[Assigned task]
Scan the records for the line containing "This screenshot has height=309, width=549."; extract it and all later lines, verbatim, through the end, and nothing before it.

[Recorded information]
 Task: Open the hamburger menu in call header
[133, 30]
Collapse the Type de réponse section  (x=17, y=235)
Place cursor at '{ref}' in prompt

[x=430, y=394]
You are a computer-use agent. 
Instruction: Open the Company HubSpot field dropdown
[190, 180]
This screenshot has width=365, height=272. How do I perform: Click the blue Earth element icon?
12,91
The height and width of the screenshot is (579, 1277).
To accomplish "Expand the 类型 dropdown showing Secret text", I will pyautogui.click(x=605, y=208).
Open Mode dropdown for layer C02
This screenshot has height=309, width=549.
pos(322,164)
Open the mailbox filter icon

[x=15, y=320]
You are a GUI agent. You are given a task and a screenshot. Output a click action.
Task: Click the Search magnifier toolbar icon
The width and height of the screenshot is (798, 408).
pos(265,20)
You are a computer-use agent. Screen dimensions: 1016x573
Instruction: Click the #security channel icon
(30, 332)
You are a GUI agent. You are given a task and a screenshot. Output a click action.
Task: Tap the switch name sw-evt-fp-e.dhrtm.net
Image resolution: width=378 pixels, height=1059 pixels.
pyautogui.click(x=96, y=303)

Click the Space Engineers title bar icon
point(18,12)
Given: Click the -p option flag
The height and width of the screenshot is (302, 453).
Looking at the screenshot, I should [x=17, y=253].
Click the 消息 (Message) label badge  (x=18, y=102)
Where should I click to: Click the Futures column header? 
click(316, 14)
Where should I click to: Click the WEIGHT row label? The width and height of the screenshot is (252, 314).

[Task answer]
This screenshot has height=309, width=549.
pos(322,164)
Open the mailbox filter icon

[x=15, y=320]
You are a GUI agent. You are given a task and a screenshot. Output a click action.
Task: Click the Search magnifier toolbar icon
The width and height of the screenshot is (798, 408).
pos(265,20)
You are a computer-use agent. Screen dimensions: 1016x573
Instruction: Click the #security channel icon
(30, 332)
You are a GUI agent. You are given a task and a screenshot. Output a click action.
Task: Tap the switch name sw-evt-fp-e.dhrtm.net
Image resolution: width=378 pixels, height=1059 pixels.
pyautogui.click(x=96, y=303)

Click the Space Engineers title bar icon
point(18,12)
Given: Click the -p option flag
The height and width of the screenshot is (302, 453).
Looking at the screenshot, I should [x=17, y=253].
Click the 消息 (Message) label badge  (x=18, y=102)
Where should I click to: Click the Futures column header? 
click(316, 14)
Where should I click to: Click the WEIGHT row label? The width and height of the screenshot is (252, 314).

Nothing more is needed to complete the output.